Увы и увы. При всех своих литературных способностях, при знании греческого, а возможно, и латинского языка, за тринадцать лет службы при дворе Сильвестр не смог стать даже официальным духовником царя, а не то что главным его «советником», «царской Мыслью», как это пытается показать Э. Радзинский, развивая наброски Курбского. В действительности достоверные исторические документы рисуют Сильвестра (на начальном этапе деятельности) в качестве довольно сведущего, расторопного, но, говоря современным языком, лишь — секретаря-исполнителя при Иване, его доверенного лица, проводника его, государя, воли, к тому же определенного на сию должность не кем иным, как митрополитом Макарием уже после памятного московского пожара 1547 г.[129] Ведь именно тогда, в 1548–1549 гг., впервые непосредственно появился Сильвестр на исторической сцене — как назначенный царем и митрополитом руководитель работ по восстановлению росписей внутренних помещений кремлевского дворца, сильно пострадавшего от пожара. (Кстати, что-то напутал, в чем-то ошибся иерей, руководя этими самыми работами… так ошибся, что думный дьяк И. Висковатый без всякого страха и почтения обвинил благовещенского попа не больше и не меньше как в ереси. Дошло до того, что пришлось Сильвестру даже объяснительную записку составлять по сему поводу церковному собору, в коей он, старательно оправдываясь, писал, что, мол, делал все так, как указали то государь с владыкой Макарием… Да ведь обвинение в ереси, известно, — самое ужасное для времен Средневековья. Только явное покровительство Макария спасло тогда бывшего новгородца в худшем случае от смертной казни, в лучшем — от тюрьмы в дальнем монастыре. Сильвестра оставили при дворе…)

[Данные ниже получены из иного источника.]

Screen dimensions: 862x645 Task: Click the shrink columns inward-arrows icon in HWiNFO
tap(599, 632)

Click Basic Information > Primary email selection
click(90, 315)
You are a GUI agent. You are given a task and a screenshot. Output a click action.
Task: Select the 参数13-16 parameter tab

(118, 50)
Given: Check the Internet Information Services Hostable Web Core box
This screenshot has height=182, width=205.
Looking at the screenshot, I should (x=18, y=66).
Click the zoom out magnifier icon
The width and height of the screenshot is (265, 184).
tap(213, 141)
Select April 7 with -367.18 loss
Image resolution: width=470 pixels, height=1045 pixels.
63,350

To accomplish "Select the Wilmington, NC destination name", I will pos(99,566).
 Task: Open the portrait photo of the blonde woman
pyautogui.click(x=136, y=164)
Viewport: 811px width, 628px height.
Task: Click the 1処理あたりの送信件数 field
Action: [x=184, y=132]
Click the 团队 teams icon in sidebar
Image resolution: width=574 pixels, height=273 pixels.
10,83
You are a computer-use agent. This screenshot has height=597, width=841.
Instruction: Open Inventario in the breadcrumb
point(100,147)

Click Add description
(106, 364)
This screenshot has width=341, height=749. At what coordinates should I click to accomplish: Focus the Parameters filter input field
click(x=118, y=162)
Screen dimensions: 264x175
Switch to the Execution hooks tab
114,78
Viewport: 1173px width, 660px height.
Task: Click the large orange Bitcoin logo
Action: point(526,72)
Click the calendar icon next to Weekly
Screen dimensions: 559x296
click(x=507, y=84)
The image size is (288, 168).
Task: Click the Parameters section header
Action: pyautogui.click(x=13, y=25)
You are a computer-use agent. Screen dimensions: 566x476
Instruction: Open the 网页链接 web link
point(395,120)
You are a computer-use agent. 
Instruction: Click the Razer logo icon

Но пойдем дальше. А дальше, после «неожиданного чуда преображения» молодого царя, которое мы уже рассмотрели, в тексте Эдварда Радзинского следует новое «чудо» — столь же дивное и внезапное, словно по мановению волшебной палочки: «Вокруг Ивана собрался кружок совсем молодых людей… „Избранная Рада“. В Раде и были задуманы великие реформы…» Что же, и впрямь чудесно. Чудесно, как сам себя выдает достопочтенный «историограф».